I grew up playing soccer. It was my fist organized sport. We played in the spring and fall where I grew up. This was in the 80s, and it was a fairly low-key league. We got a tee-shirt at the the beginning of the season for a uniform, and it seems like I was always on a purple team.

1994 rolled around, and I was an enthusiastic bench warmer on my high school team, and, of course, the U.S. was hosting its first World Cup. This was the first time most American youth soccer players of my generation got to see international soccer on TV. We watched all the games we could, right up through the Italy-Brazil final, which ended in a draw and went to the dreaded penalty kick shoot out. The game was decided when a lonely Roberto Baggio sent his shot sailing over the cross bar.

The following season, every shot we took that cleared the crossbar was “Baggioed,” a fact that seems particularly cruel since Baggio had an extraordinary career full of extraordinary shots that sailed where he meant them to. But sport is fickle, and it was particularly short-sighted in an era when highlights were not a YouTube search away.

I didn’t play organized soccer after 1994 (JV benchwarmers don’t make varsity), and though I’ve followed the game casually since then, it wasn’t until last year when I was working on Goal! for Millbrook that I spent a lot of time looking at (wait for it) goals on YouTube. How different things would have been for us young American soccer players if we’d had YouTube. The moves we’d have learned. The players we’d have emulated.

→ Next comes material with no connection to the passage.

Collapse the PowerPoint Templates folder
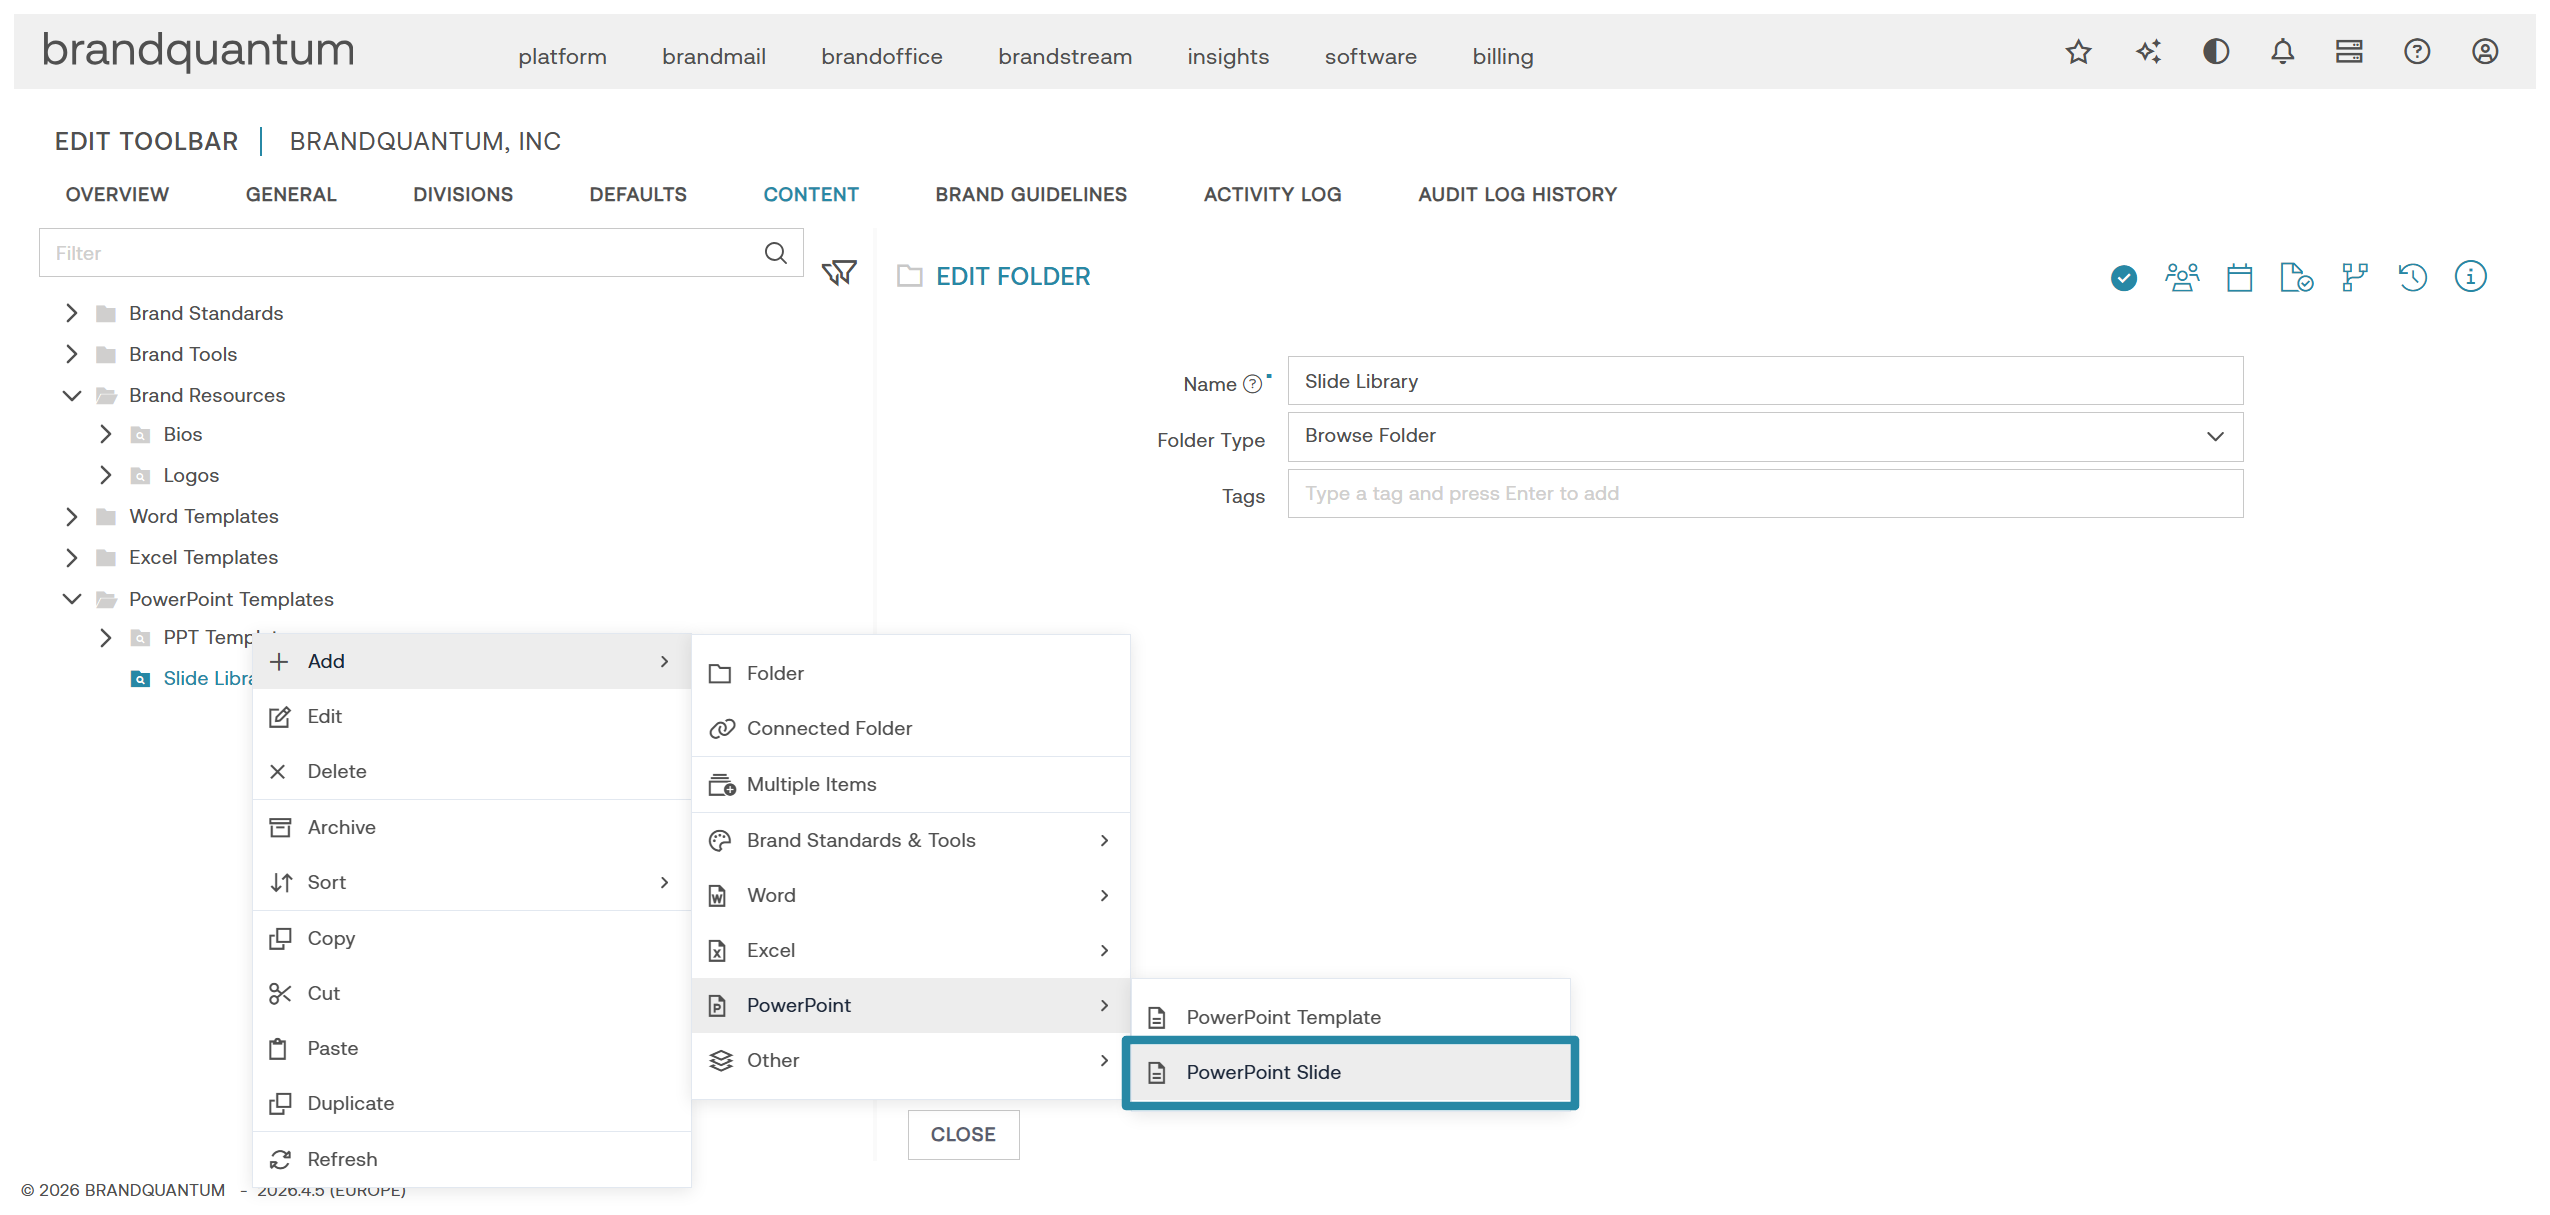 pyautogui.click(x=71, y=599)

In the final yesterday, Andrés Iniesta scored only minutes before the end of extra time, breaking a nil-nil draw and saving us from the cruel spectacle of PKs and the possibility of another Roberto Baggio moment in the final.
It was not a tournament free of PK agony, though. Maybe the closest thing to Baggio for this tournament came in the quarterfinal round when a young Ghanian player, Asamoah Gyan, whose tournament had been stellar to that point (he sent the US home in the round of 16), hit the crossbar on a PK that would have put Africa’s last team into the semifinals.
Maybe any shot that rattles the crossbar this fall will be called a “Gyan” at pitches around the country, but at least Gyan can take some comfort that kids are only a YouTube search away from his finer moments. He should be particularly pleased with his top search result:

For the record, my favorite goal of the tournament was this strike from Dutchman Arjan Robben in the round of 16 against Slovakia. I watched it in my hotel room at ALA. How can you not love it when a striker beats the entire back line for the goal?